RECORDS:
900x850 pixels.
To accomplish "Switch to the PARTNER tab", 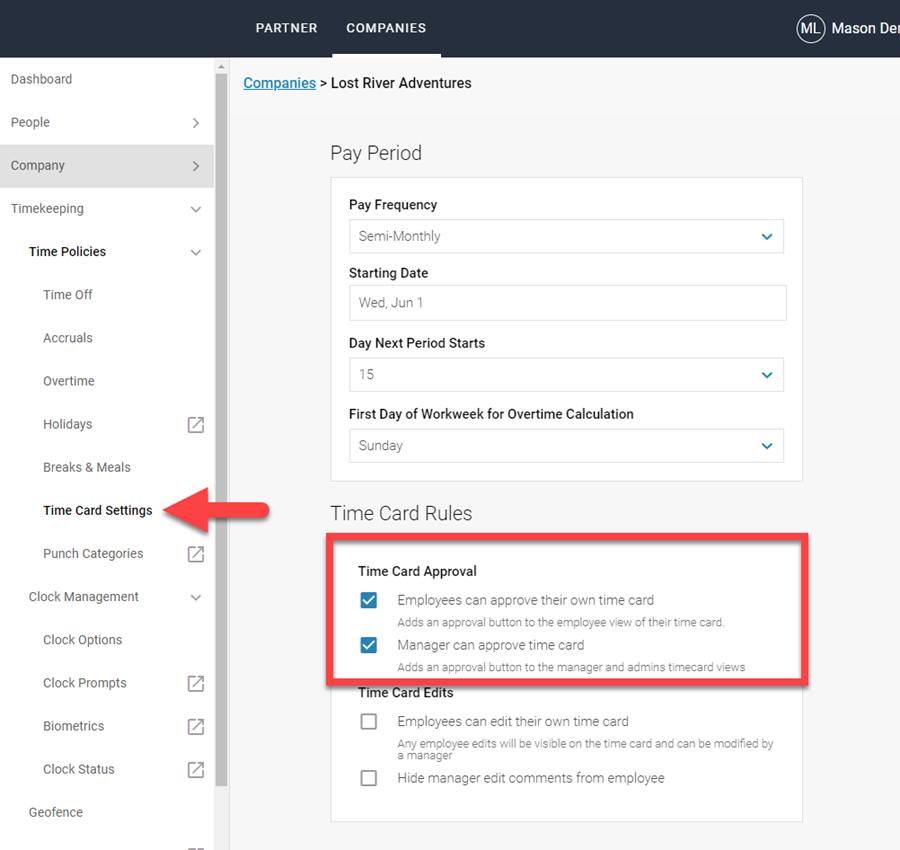I will pos(286,28).
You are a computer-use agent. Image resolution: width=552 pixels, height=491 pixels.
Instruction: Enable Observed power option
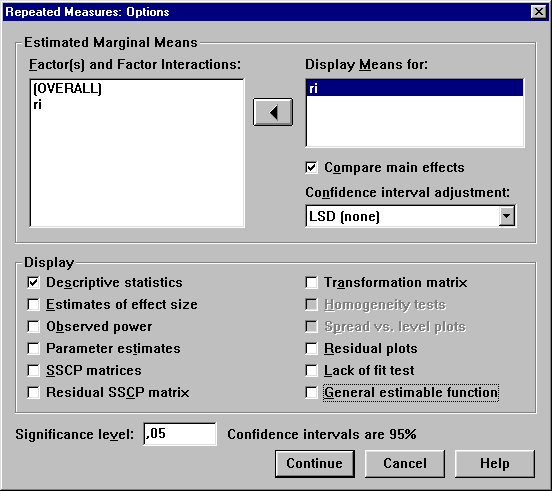point(33,327)
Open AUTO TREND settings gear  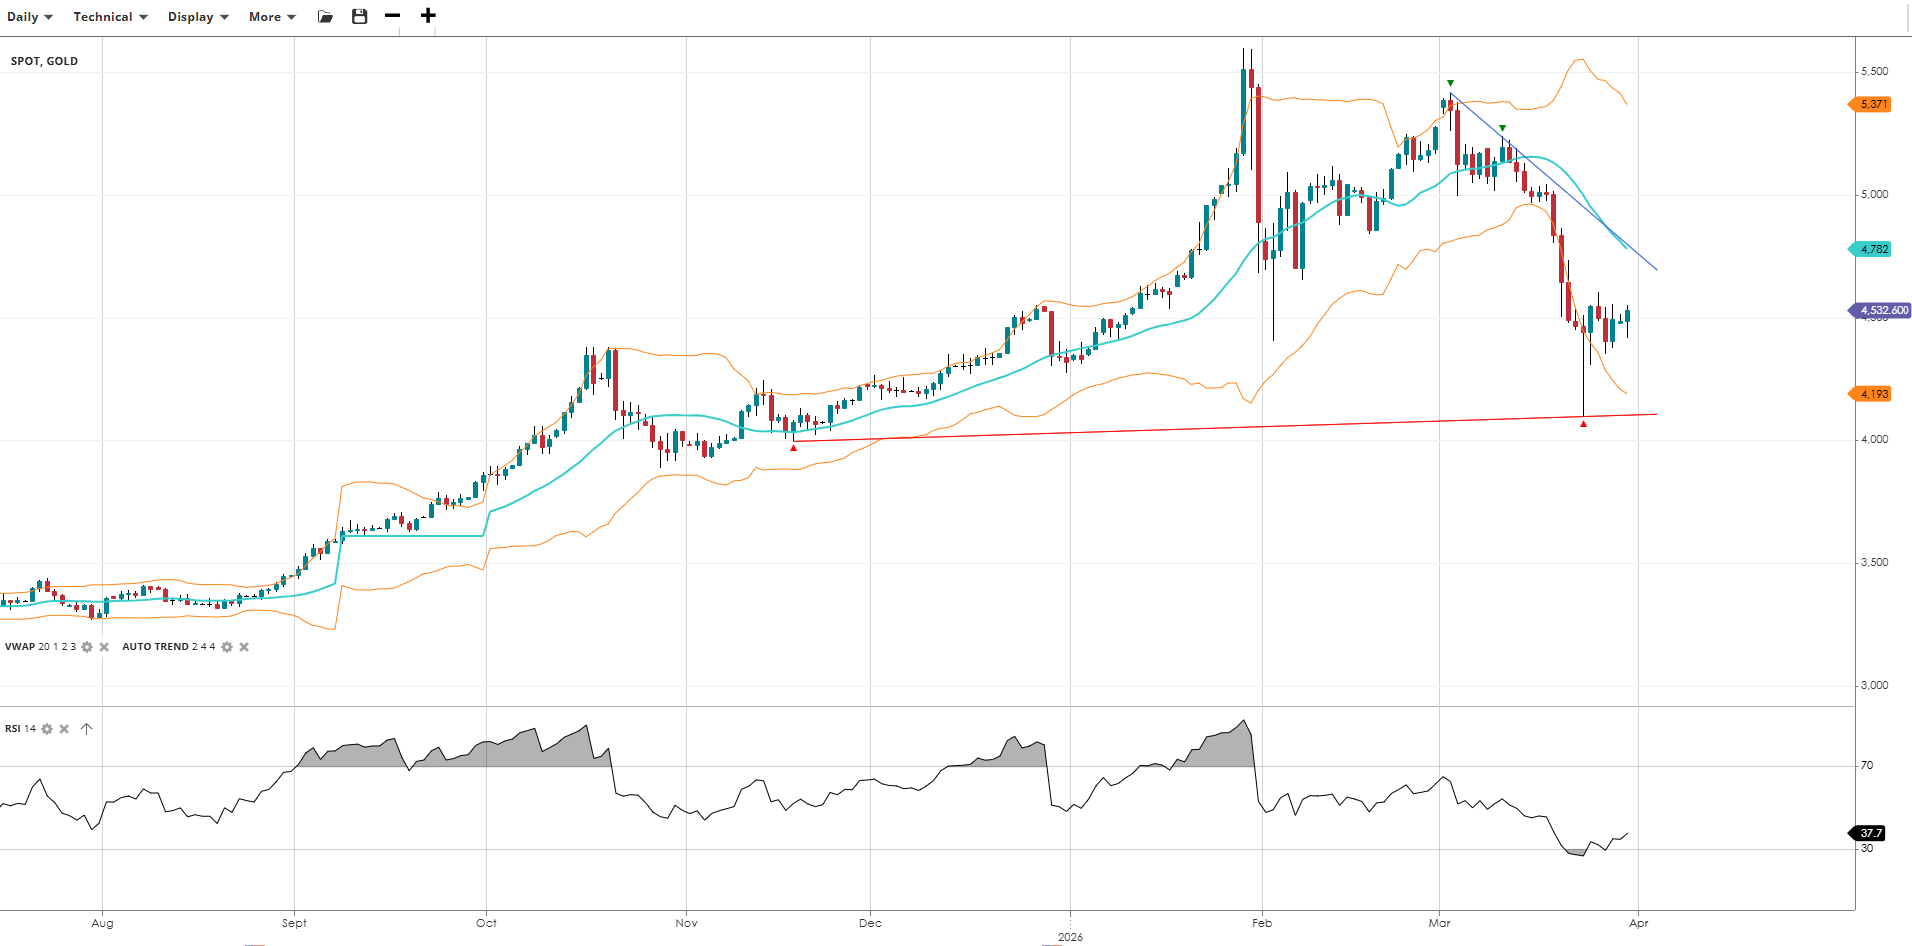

AIM OF THE TASK: This task asks for the number of lines above that include the string "pixels". Respond with that number only.

EXERCISE OUTPUT: 2